Hi folks!

I'm using Mellanox ConnectX-6 Dx EN adapter card (100GbE; Dual-port QSFP56; PCIe 4.0/3.0 x16) with DPDK 21.11 on a server with AMD EPYC 7702 64-Core Processor (NUMA system with 2 sockets). Hyperthreading is turned off.
I'm testing the maximum receive throughput I can get from a single port using testpmd utility (shipped with dpdk). My generator produces random UDP packets with zero payload length.

I get the maximum performance using 8-12 lcores (overall 120-125Mpps on receive path of single port):

numactl -N 1 -m 1 /opt/dpdk-21.11/build/app/dpdk-testpmd -l 64-127 -n 4  -a 0000:c1:00.0 -- --stats-period 1 --nb-cores=12 --rxq=12 --txq=12 --rxd=512

With more than 12 lcores overall receive performance reduces.
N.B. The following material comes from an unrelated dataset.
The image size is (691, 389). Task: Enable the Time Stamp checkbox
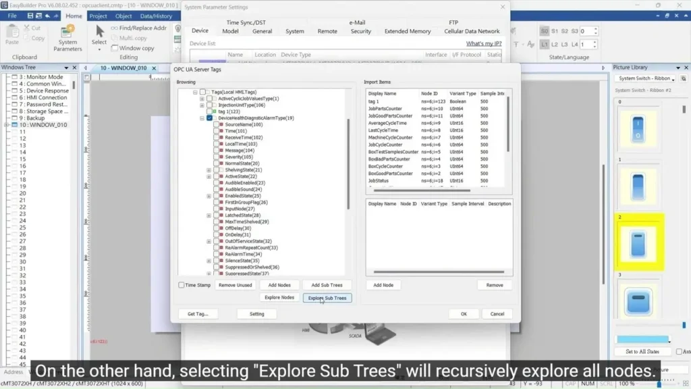tap(182, 285)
With 16-32 lcores I get 100-110 Mpps, and I get a significant performance fall with 33 lcores - 84Mpps. With 63 cores I get even 35Mpps  overall receive performance.

Are there any limitations on the total number of receive queues (total lcores) that can handle a single port on a given NIC?

Thanks,
Dmitriy Stepanov